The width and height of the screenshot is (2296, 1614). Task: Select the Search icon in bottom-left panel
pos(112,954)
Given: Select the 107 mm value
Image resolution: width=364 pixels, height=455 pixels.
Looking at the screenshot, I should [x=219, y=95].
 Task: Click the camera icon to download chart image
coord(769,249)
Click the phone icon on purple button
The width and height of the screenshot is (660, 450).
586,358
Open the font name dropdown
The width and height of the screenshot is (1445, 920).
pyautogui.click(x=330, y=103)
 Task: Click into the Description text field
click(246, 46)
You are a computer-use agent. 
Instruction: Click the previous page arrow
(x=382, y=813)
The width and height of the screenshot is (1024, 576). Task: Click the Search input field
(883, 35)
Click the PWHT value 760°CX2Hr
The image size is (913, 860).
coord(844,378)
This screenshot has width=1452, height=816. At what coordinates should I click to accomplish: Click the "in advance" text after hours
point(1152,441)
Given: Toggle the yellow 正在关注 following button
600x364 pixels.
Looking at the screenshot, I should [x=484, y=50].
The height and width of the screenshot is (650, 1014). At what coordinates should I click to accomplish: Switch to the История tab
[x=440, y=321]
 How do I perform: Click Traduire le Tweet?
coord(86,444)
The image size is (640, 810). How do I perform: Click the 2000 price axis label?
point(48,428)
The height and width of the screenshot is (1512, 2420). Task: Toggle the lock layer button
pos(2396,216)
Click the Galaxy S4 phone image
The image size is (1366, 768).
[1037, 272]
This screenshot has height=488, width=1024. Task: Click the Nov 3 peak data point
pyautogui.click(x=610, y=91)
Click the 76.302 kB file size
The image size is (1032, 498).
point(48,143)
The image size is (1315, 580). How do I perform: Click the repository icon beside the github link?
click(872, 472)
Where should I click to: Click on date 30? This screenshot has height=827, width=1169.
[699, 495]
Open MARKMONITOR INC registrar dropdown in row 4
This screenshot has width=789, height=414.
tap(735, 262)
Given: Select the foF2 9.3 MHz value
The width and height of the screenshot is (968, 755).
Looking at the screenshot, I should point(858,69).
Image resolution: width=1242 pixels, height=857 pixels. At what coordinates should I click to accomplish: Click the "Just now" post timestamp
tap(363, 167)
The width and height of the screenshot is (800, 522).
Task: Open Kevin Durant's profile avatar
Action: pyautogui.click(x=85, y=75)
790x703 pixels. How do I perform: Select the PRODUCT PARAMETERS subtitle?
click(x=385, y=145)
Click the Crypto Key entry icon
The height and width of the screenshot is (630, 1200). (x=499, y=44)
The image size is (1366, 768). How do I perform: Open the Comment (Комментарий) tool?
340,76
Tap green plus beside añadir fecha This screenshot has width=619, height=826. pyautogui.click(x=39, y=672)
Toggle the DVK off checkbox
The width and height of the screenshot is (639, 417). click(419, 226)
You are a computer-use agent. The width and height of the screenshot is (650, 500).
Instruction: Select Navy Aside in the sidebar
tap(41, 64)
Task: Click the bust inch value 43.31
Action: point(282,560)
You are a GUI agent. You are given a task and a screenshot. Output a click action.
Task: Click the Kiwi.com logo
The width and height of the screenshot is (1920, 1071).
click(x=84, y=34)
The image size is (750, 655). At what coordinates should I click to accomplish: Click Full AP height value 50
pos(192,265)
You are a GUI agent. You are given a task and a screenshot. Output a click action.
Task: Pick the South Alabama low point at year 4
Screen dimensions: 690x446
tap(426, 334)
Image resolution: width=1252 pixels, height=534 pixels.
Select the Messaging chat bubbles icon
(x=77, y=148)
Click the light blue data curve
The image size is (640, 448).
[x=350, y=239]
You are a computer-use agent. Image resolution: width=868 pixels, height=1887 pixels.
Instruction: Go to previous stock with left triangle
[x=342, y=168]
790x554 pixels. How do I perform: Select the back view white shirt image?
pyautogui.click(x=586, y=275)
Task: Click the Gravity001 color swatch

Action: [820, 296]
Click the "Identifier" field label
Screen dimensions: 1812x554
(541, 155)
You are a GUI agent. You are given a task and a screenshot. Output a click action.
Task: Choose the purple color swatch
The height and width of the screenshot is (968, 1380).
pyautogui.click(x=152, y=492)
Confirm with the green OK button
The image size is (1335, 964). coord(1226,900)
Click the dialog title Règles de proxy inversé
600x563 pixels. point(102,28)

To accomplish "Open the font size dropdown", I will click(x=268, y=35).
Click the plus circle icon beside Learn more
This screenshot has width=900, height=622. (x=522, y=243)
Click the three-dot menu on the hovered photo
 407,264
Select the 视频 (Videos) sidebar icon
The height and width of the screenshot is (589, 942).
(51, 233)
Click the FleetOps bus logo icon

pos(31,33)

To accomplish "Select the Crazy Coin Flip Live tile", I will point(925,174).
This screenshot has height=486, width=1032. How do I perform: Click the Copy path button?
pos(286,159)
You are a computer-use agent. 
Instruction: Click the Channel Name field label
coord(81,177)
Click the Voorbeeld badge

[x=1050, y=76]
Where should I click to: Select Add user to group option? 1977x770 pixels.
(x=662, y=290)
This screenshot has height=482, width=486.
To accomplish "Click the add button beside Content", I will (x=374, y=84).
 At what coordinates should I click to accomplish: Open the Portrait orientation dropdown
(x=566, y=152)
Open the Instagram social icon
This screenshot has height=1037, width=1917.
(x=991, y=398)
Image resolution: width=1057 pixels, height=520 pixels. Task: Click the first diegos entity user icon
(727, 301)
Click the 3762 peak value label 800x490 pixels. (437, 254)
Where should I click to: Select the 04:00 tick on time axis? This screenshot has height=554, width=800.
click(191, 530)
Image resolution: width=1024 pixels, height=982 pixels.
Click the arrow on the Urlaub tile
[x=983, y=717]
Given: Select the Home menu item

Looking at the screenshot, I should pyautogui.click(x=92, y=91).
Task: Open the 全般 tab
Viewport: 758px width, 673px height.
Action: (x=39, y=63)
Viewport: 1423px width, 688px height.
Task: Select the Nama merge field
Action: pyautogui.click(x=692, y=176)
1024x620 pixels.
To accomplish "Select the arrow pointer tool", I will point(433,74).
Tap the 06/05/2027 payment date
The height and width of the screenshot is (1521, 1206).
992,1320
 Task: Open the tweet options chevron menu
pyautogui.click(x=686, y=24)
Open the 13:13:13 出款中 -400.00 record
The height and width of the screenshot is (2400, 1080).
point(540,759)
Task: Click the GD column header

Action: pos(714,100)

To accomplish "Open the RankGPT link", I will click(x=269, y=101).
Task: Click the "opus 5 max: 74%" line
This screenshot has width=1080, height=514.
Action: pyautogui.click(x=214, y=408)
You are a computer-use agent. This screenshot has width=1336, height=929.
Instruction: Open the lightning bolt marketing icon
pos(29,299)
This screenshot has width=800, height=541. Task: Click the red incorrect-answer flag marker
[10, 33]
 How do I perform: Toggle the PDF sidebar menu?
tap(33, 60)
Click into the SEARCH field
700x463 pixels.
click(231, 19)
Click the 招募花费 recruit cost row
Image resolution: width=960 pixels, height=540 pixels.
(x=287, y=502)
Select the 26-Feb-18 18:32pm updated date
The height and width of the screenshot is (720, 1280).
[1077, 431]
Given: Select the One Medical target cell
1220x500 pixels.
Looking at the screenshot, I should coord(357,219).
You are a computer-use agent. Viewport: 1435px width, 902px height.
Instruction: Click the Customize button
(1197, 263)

____

Reproduce exactly every line between the line with "Given: Select the Home menu item" and the last line of the records above, both included.

■ Reply:
Given: Select the Home menu item

Looking at the screenshot, I should pyautogui.click(x=92, y=91).
Task: Open the 全般 tab
Viewport: 758px width, 673px height.
Action: (x=39, y=63)
Viewport: 1423px width, 688px height.
Task: Select the Nama merge field
Action: pyautogui.click(x=692, y=176)
1024x620 pixels.
To accomplish "Select the arrow pointer tool", I will point(433,74).
Tap the 06/05/2027 payment date
The height and width of the screenshot is (1521, 1206).
992,1320
 Task: Open the tweet options chevron menu
pyautogui.click(x=686, y=24)
Open the 13:13:13 出款中 -400.00 record
The height and width of the screenshot is (2400, 1080).
point(540,759)
Task: Click the GD column header

Action: pos(714,100)

To accomplish "Open the RankGPT link", I will click(x=269, y=101).
Task: Click the "opus 5 max: 74%" line
This screenshot has width=1080, height=514.
Action: pyautogui.click(x=214, y=408)
You are a computer-use agent. This screenshot has width=1336, height=929.
Instruction: Open the lightning bolt marketing icon
pos(29,299)
This screenshot has width=800, height=541. Task: Click the red incorrect-answer flag marker
[10, 33]
 How do I perform: Toggle the PDF sidebar menu?
tap(33, 60)
Click into the SEARCH field
700x463 pixels.
click(231, 19)
Click the 招募花费 recruit cost row
Image resolution: width=960 pixels, height=540 pixels.
(x=287, y=502)
Select the 26-Feb-18 18:32pm updated date
The height and width of the screenshot is (720, 1280).
[1077, 431]
Given: Select the One Medical target cell
1220x500 pixels.
Looking at the screenshot, I should coord(357,219).
You are a computer-use agent. Viewport: 1435px width, 902px height.
Instruction: Click the Customize button
(1197, 263)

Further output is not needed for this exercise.